▶ **INSTRUCTIONS FOR THE TASK**
Please transcribe exactly, and only, the lines of the data below between the line holding "Tile Trims (280, 1540)" and the line holding "Details [tab] (864, 792)", inclusive.

▶ **RECORDS TO USE**
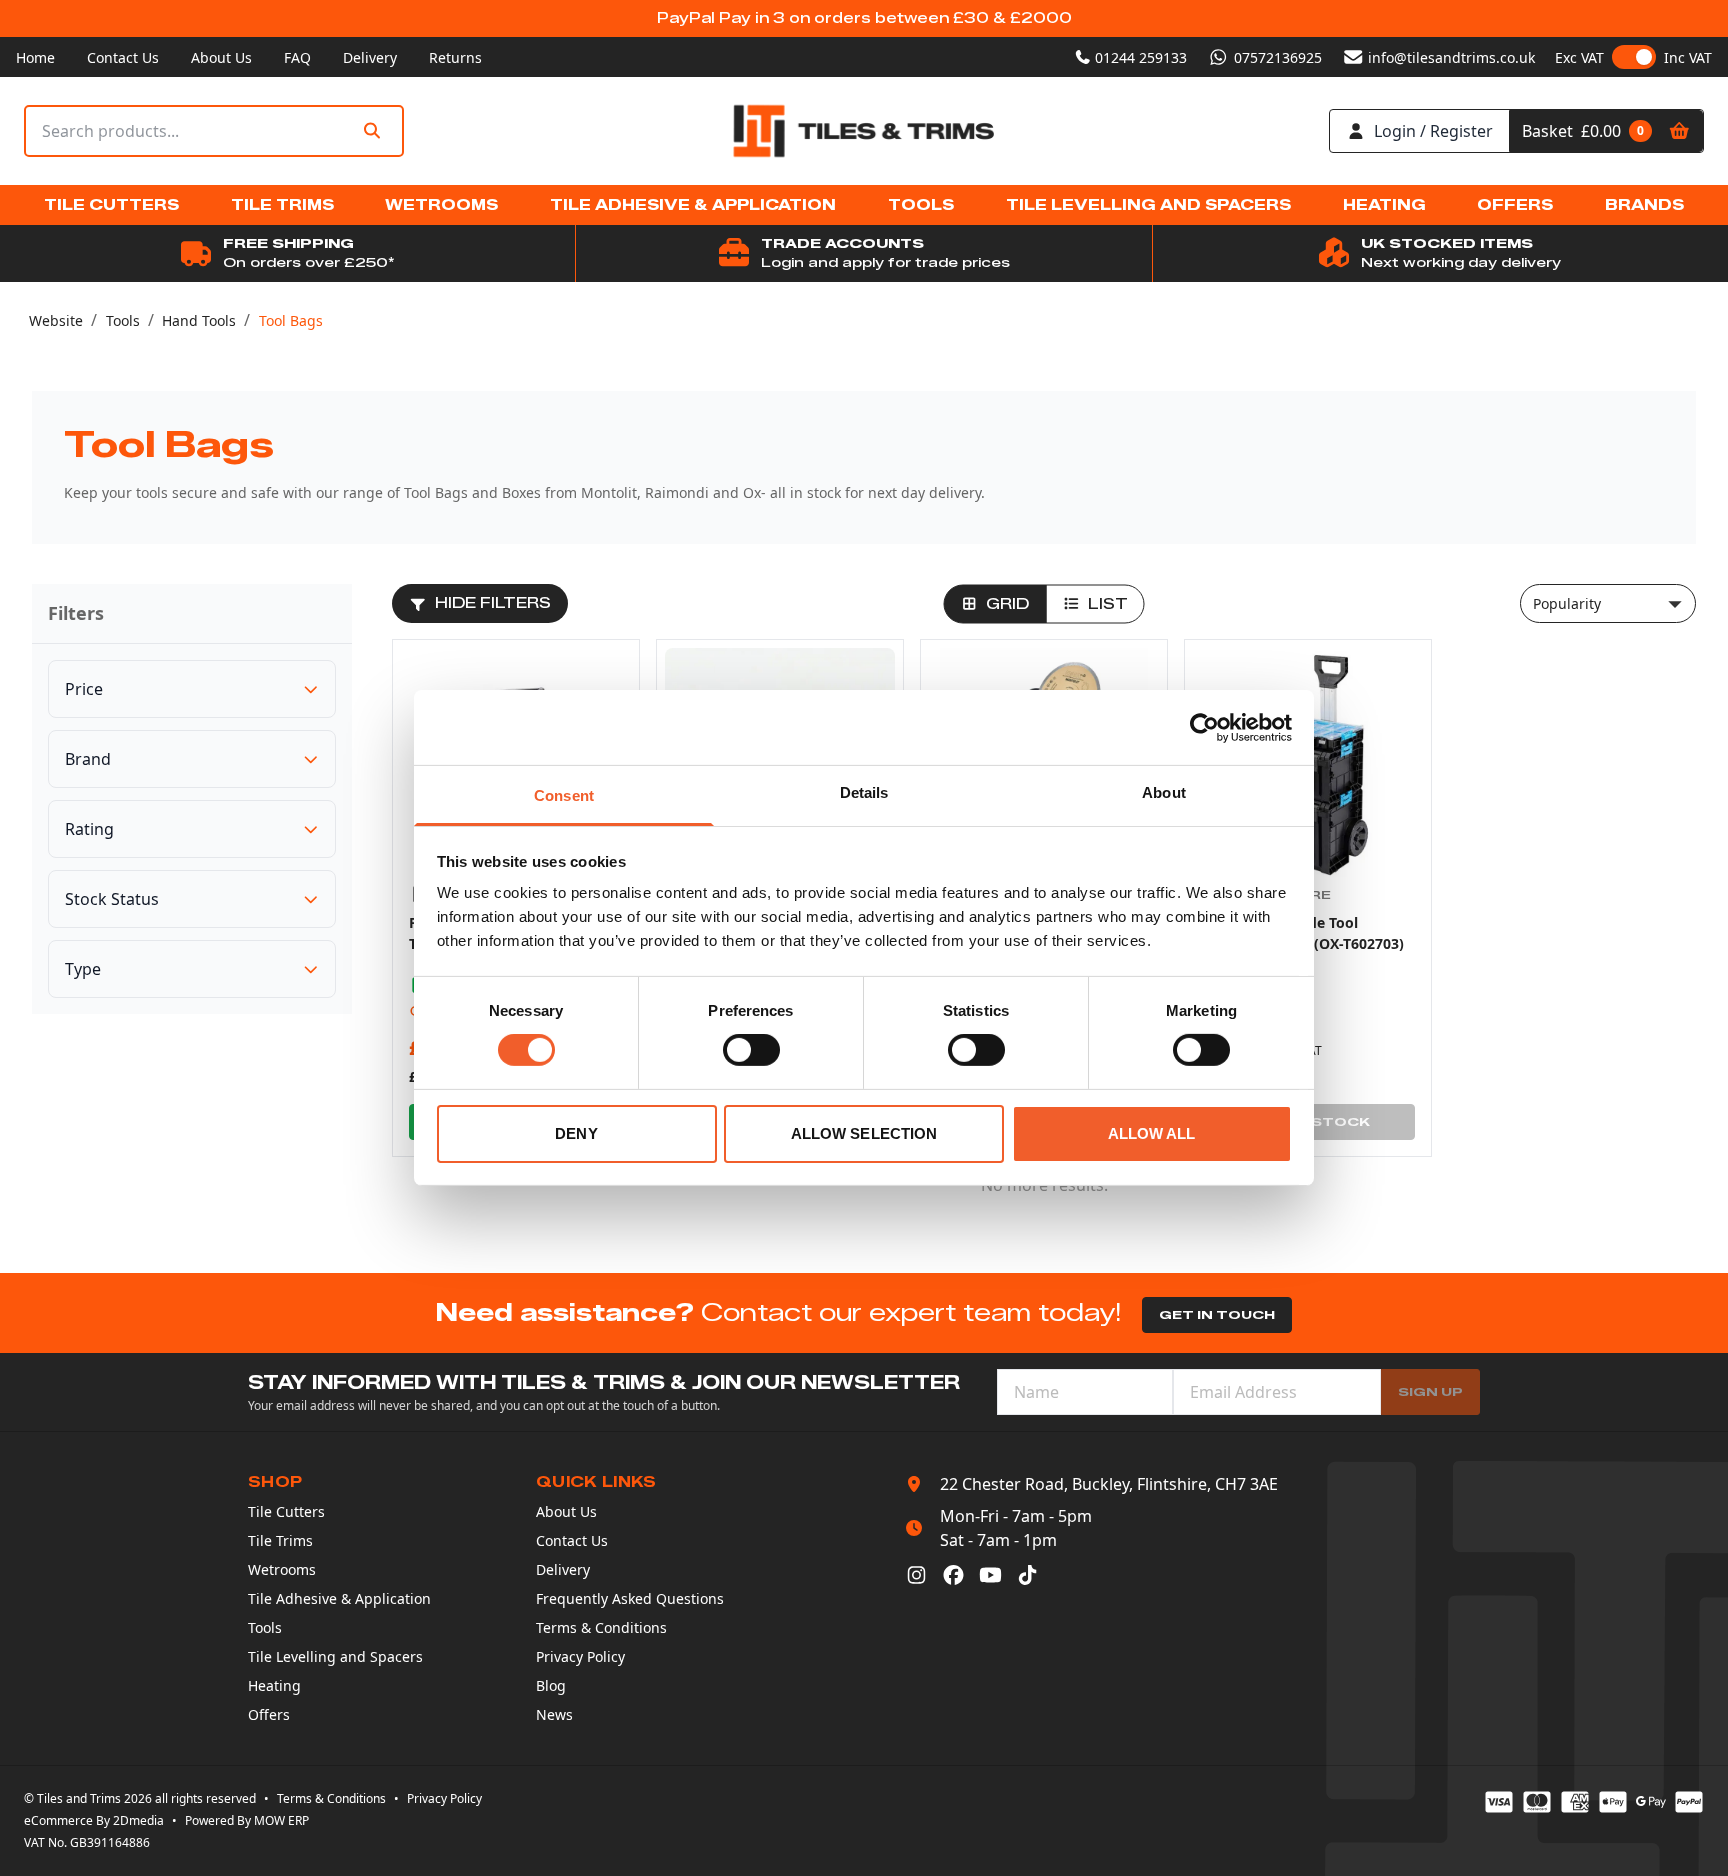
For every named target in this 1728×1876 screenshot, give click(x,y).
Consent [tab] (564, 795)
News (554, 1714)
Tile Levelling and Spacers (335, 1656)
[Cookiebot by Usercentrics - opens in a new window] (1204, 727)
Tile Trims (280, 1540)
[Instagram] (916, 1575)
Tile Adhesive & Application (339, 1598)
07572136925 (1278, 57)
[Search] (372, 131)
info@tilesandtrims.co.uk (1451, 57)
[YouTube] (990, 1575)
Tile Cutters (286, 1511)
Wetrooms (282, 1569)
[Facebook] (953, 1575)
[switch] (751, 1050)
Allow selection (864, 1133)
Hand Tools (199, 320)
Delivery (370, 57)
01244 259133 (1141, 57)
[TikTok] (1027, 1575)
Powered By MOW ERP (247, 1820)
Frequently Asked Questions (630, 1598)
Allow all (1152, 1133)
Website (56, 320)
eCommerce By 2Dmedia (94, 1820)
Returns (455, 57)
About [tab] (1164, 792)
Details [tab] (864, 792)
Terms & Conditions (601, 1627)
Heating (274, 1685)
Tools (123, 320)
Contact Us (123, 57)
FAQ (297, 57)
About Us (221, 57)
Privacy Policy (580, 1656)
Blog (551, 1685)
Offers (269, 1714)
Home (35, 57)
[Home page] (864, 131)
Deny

▶ **TASK RESULT**
Tile Trims (280, 1540)
[Instagram] (916, 1575)
Tile Adhesive & Application (339, 1598)
07572136925 (1278, 57)
[Search] (372, 131)
info@tilesandtrims.co.uk (1451, 57)
[YouTube] (990, 1575)
Tile Cutters (286, 1511)
Wetrooms (282, 1569)
[Facebook] (953, 1575)
[switch] (751, 1050)
Allow selection (864, 1133)
Hand Tools (199, 320)
Delivery (370, 57)
01244 259133 (1141, 57)
[TikTok] (1027, 1575)
Powered By MOW ERP (247, 1820)
Frequently Asked Questions (630, 1598)
Allow all (1152, 1133)
Website (56, 320)
eCommerce By 2Dmedia (94, 1820)
Returns (455, 57)
About [tab] (1164, 792)
Details [tab] (864, 792)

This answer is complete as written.